Por quinta vez en 42 años de existencia, el Premio Cervantes de literatura en lengua castellana ha sido concedido este 2018 a una mujer, en este caso la poeta uruguaya Ida Vitale, nacida en Montevideo en 1923. Gran representante de la poesía esencialista, sus poemas cortos buscan constantemente un fin metaliterario en sí y el pleno sentido de las palabras.

Los favoritos eran los escritores españoles Enrique Vila Matas, Javier Marías, Álvaro Pombo y Luis Goytisolo

La elección de la poeta uruguaya ha roto todos los pronósticos que aventuraban un ganador español, ya que en la pasada edición de 2017 recayó en el novelista nicaragüense Sergio Ramírez. Los candidatos que sonaban con más fuerza para hacerse con este galardón, el más prestigioso de las letras en lengua castellana y dotado con 125.000 euros, eran, entre otros, los españoles Javier Marías, Enrique Vila Matas, Luis Goytisolo y Álvaro Pombo.

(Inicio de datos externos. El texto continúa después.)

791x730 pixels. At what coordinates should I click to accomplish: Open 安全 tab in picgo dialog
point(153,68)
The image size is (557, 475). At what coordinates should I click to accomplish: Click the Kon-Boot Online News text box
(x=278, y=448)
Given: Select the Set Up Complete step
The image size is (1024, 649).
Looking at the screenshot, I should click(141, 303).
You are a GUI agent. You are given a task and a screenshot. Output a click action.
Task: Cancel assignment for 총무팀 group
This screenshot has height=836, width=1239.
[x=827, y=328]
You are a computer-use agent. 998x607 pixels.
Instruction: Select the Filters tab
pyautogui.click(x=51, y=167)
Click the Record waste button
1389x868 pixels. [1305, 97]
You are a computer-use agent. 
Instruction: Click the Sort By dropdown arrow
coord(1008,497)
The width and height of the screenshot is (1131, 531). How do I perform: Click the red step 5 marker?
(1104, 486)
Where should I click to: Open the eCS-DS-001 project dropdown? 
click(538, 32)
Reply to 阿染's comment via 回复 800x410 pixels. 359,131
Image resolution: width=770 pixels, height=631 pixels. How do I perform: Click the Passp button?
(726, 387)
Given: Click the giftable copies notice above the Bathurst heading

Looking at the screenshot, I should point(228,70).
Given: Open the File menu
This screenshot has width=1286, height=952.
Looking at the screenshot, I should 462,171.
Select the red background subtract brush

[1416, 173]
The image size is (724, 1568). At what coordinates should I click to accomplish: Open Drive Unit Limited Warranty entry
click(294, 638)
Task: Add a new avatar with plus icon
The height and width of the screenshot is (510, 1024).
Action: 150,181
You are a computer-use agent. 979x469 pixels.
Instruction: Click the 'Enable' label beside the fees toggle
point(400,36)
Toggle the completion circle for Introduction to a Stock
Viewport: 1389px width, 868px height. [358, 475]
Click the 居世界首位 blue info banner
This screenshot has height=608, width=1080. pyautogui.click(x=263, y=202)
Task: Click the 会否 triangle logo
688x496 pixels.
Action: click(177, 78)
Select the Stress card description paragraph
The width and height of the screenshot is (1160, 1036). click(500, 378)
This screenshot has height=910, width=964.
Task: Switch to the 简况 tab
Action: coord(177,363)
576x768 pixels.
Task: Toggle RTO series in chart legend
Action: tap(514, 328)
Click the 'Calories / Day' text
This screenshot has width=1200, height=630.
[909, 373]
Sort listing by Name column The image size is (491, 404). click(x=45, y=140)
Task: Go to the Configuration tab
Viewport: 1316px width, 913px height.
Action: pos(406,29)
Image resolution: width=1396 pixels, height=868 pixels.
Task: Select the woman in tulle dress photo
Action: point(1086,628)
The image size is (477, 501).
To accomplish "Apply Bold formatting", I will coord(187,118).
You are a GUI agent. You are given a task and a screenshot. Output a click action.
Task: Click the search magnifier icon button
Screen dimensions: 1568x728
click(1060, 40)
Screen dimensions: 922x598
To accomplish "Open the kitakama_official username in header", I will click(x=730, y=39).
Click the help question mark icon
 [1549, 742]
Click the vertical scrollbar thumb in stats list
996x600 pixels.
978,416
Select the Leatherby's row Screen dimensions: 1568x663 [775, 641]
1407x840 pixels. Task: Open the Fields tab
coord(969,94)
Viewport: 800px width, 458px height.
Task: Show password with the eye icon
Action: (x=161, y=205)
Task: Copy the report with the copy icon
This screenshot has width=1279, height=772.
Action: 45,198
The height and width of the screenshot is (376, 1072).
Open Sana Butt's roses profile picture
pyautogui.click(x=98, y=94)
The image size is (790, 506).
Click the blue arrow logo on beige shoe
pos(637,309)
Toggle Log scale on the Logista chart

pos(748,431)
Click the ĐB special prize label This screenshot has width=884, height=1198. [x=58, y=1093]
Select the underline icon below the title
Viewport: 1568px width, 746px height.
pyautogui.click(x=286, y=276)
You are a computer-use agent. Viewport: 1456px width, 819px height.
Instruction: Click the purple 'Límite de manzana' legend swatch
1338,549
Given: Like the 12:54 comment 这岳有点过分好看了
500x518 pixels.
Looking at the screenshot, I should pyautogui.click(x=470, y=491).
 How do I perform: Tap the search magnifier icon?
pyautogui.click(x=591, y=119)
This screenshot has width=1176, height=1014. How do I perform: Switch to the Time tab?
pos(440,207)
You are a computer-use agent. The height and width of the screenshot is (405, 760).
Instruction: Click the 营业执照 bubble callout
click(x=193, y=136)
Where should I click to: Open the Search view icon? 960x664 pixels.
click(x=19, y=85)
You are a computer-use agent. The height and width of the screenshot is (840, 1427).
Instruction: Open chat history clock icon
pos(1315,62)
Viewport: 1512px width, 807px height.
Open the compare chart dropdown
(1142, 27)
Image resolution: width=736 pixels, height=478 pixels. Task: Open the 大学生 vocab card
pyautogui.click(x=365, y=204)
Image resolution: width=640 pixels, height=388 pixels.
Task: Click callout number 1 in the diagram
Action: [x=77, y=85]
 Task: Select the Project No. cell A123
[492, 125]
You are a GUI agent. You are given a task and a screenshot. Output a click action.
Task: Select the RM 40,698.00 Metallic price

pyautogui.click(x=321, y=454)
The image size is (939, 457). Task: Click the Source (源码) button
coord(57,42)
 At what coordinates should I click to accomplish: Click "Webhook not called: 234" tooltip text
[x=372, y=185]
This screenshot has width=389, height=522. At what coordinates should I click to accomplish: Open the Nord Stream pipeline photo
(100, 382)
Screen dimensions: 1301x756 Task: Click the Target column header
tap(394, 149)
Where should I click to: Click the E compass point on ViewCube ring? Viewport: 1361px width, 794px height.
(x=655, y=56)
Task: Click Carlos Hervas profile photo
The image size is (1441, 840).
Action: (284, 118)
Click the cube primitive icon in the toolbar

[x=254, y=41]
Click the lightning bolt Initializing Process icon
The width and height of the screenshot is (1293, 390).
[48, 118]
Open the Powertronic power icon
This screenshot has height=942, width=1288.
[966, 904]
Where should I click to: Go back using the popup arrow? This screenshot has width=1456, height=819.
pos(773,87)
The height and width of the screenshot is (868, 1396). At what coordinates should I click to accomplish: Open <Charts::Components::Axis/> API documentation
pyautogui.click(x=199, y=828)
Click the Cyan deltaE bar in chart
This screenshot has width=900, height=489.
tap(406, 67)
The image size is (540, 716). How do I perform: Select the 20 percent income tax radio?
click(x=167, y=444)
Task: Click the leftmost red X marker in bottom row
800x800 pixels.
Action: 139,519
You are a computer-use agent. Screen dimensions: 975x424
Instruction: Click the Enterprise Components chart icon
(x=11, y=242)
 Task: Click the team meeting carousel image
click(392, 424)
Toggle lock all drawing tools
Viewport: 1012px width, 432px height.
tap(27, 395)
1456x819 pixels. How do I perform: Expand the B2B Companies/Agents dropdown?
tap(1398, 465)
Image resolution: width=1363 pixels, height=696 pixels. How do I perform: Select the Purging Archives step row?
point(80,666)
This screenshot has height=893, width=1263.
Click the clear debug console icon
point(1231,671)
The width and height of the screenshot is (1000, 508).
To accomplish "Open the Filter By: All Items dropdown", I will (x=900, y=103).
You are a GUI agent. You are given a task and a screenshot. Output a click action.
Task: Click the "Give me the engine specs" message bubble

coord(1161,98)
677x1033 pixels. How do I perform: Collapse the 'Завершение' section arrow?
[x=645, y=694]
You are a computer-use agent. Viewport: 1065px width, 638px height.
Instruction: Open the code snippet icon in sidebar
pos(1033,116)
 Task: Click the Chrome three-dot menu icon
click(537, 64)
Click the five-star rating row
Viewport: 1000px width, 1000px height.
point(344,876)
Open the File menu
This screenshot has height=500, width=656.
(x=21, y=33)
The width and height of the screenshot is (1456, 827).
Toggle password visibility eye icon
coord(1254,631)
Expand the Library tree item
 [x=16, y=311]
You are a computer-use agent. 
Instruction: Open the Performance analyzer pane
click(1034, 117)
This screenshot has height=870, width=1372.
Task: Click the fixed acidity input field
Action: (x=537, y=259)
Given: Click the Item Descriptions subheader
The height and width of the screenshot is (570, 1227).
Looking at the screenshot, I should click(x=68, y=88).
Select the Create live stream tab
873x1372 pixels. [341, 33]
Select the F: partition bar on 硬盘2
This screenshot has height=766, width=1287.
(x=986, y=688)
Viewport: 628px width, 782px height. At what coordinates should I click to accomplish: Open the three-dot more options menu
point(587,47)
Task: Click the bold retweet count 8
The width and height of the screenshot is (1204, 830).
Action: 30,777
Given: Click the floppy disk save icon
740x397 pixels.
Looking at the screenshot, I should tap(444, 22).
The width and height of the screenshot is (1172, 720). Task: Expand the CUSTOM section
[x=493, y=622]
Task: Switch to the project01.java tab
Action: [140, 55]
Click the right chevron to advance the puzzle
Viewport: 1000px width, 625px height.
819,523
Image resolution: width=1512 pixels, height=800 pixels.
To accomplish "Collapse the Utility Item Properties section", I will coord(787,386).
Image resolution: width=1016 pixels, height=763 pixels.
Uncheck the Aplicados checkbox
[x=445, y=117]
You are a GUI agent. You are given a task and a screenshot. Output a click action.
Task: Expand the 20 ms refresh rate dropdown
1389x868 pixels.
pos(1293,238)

El jurado del galardón, presidido por la escritora Carme Riera, ha destacado “su lenguaje, uno de los más reconocidos en español”. La alternancia de ganadores españoles y latinoamericanos se instauró de forma no consensuada en 1996 y hasta este 2018 no se ha roto con la designación de la poeta uruguaya, que reside en la localidad estadounidense de Austin desde hace décadas y continúa activa pese a sus 95 años de edad. Vitale forma parte de la denominada Generación del 45, integrada entre otros por sus paisanos Juan Carlos Onetti o Mario Benedetti.